One of the great American plays, Thornton Wilder’s Our Town, opened at the University
of New Haven on November 16. The theater program put on the production, directed by
a theater professor at the university, Jonathan Yukich.
Though the play was written and first produced in 1938, the text has held up and in
some ways, still feels relevant for audiences watching in 2016 – part of that is due to the
metatheatricality of Wilder’s writing, but more on that later.
The show’s script calls for a very minimalist stage design – two tables with three chairs
at each, and two trellises. Everything else had to be mimed: mothers cooking breakfast,
the children doing homework at their windows and Howie Newsome delivering milk to
the Gibbs and Webb households every morning. The actors had to set the scene using
only their hands to represent what their characters were doing. The lack of props didn’t
take much away from the show, it made the dialogue front and center. All of the
audiences’ attention was pulled to it, but it also wasn’t hard to figure out what they were
miming.
The combination of the acting, sound design and direction made up for the non-existent
props. It was still 100% clear what each character was doing at any given moment.

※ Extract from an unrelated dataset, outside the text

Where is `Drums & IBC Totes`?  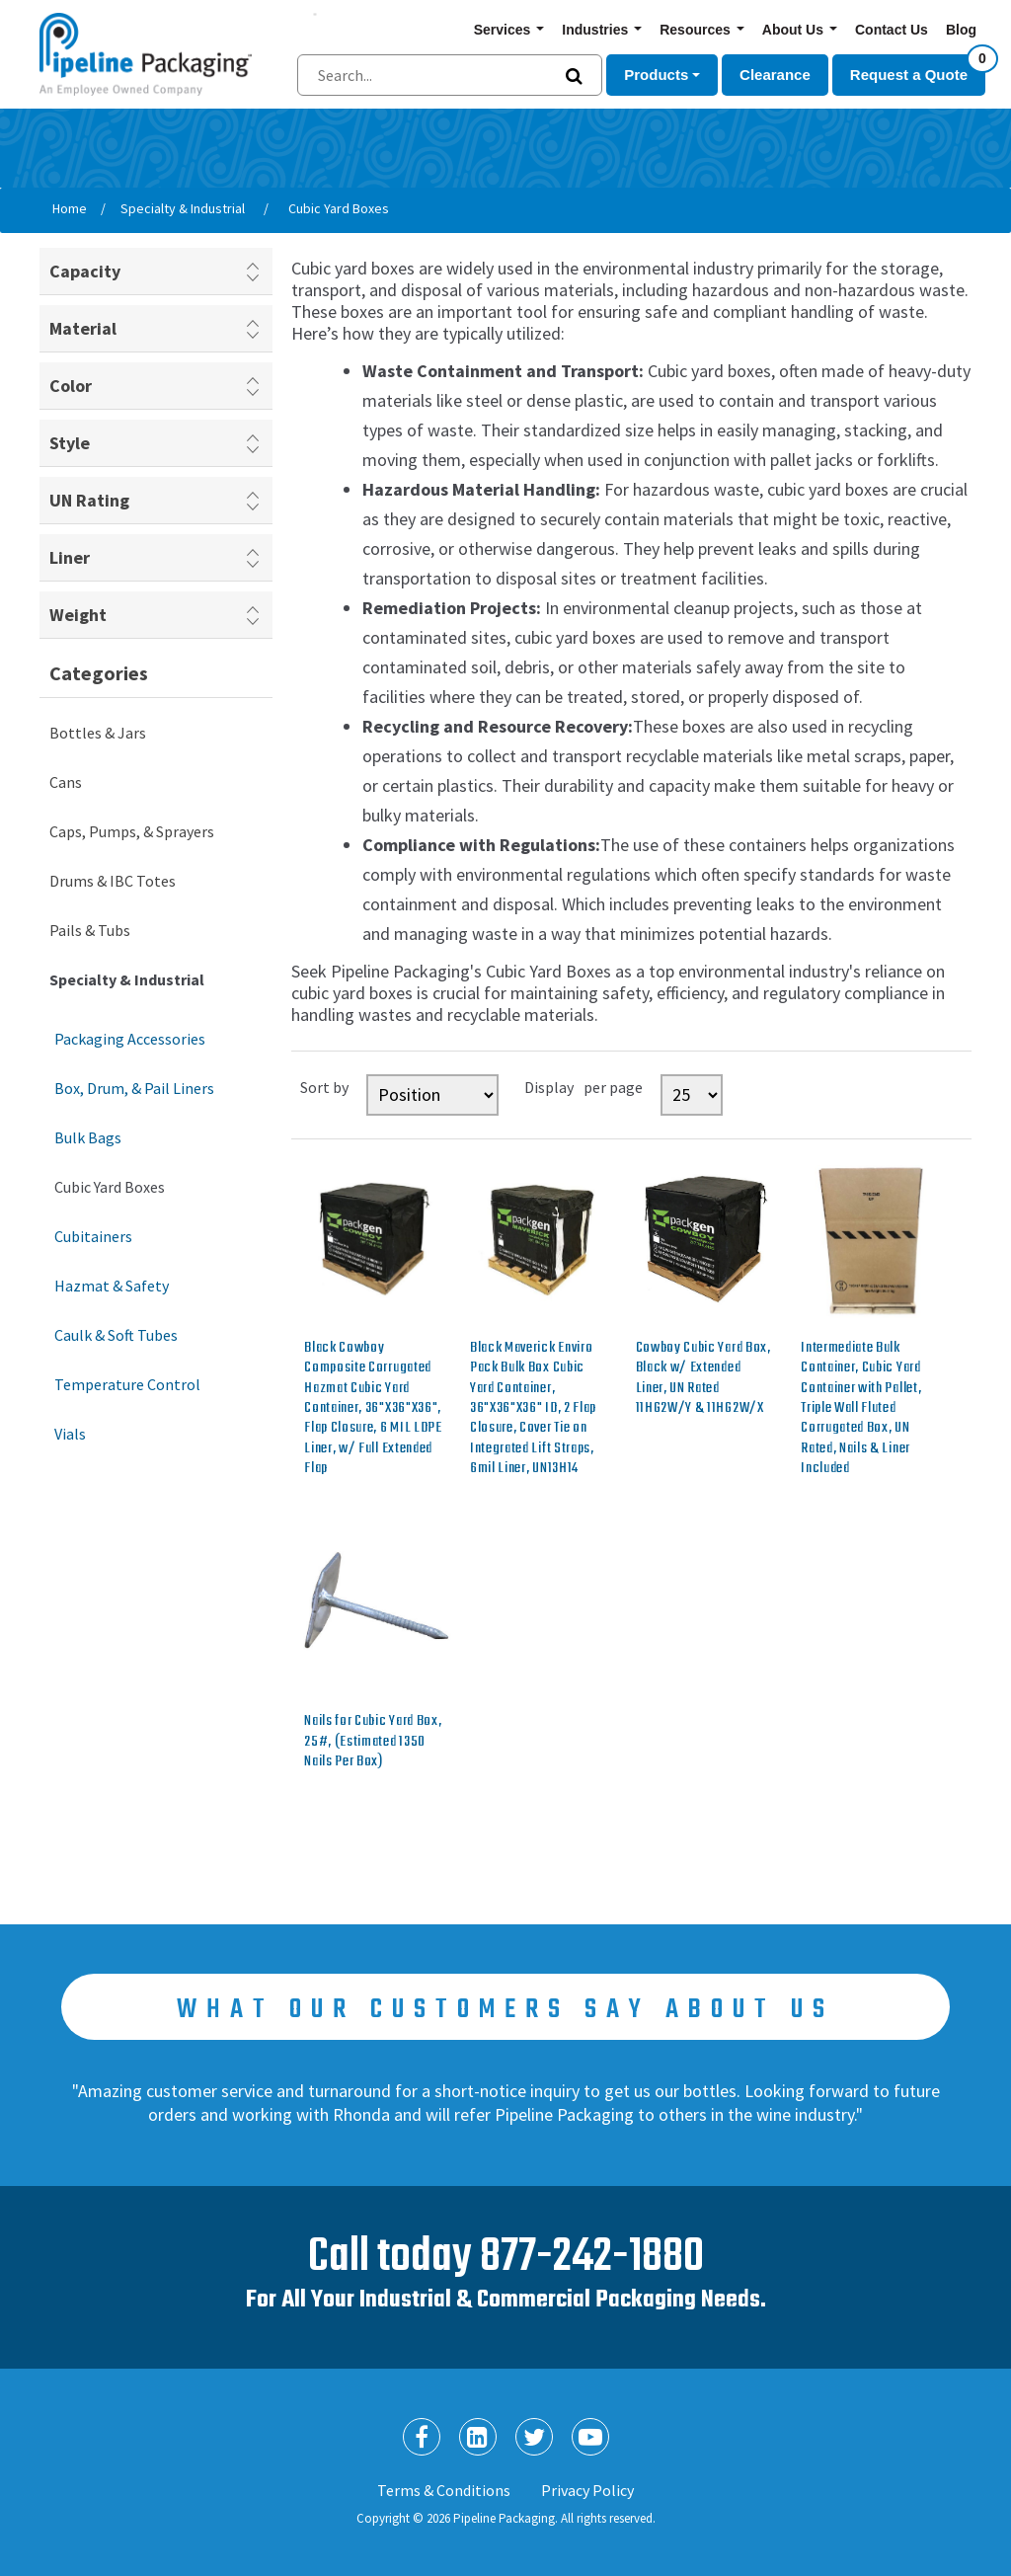 Drums & IBC Totes is located at coordinates (112, 881).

The metatheatricality is a running theme in Our Town. The show’s main figure, the
Stage Manager, played by Zach Fontanez, exists on stage in 2016, not 1901, 1903 and
1913, when the action is taking place. In his first monologue, he states that the audience
is watching a production of Our Town, directed by Yukich, in Bucknall Theater. The
fourth wall is broken, and seems to stay broken whenever the Stage Manager addresses
the audience, or the actors on stage. The Stage Manager is the one who sets up the time
each act takes place in. He is also there to clue the audience in on occurrences that
happen off stage, such as the eventual deaths of Mr. and Mrs. Gibbs. He sets the scene,
and in a way, he’s like a Grover’s Corners tour guide. Fontanez was a great Stage
Manager.
As a whole, the cast seemed to have completely immersed themselves in the roles they
were playing. In such a well-known and well-loved play, it is important to understand
the characters, and this group of actors, all U.N.H. students, did.
“These characters have sprung to life with this cast, and they’ve each taught me
something new about life and myself with every performance,” said Kate D’Alessandro, a
senior who was a member of the company’s choir.
Though the show itself is 78 years old and the “slice of life” element of the play may
seem outdated (specifically instances like the milkman hand-delivering milk to every
home in the morning, for example), at it’s core Our Town has managed to stay relevant
through the themes it presents. All elements of this play could be modernized: we all
know a George Gibbs, a popular athlete that all the girls lust for. The show’s third act,
known as Death and Dying, presents a situation that would be the same for anyone –
eternity. When Emily Webb, now Emily Gibbs after marrying George late in act two,
dies during childbirth, she enters eternity. It’s a concept she can’t understand, and
doesn’t understand until the Stage Manager allows her to revisit a single day in her life.
Erica Quaedvlieg, who played Emily, captured all of the emotions so well, confusion,
excitement, and eventually the sadness that the show ends on.
Emily learns, when looking back on her life, that her family didn’t appreciate all the
moments of life they had. That may be what Wilder wanted viewers or readers of his
play to take away. That is the message from the show that continues to transcend
decades. People are still living and dying, time is still carrying on. Life happens so
quickly and we aren’t even appreciating it as it passes us by.
When U.N.H’s production ended, audiences left the theater and walked into a lobby that
had transformed during the performance.
In the show’s first act, the Stage Manager tells the audience about the items being placed
in the cornerstone of the new bank in Grover’s Corners. An insert in the program asked
the audience member what they would place in a cornerstone. The inserts were collected
and answers were compiled. When the show ended, a scrolling projection listing all of
the answers from the audience, cast and crew played over Bucknall Theater’s exit. The
answers ranged from iPhones to more personal things like family recipes. It was an
interesting look at what the people in attendance found to be important to them.
One of the biggest takeaways from Our Town and one that should leave an impact with
viewers of the show is that Our Town is not just Grover’s Corners, New Hampshire. Our
Town is your town, and my town, and West Haven, Connecticut. It’s all of Our Town.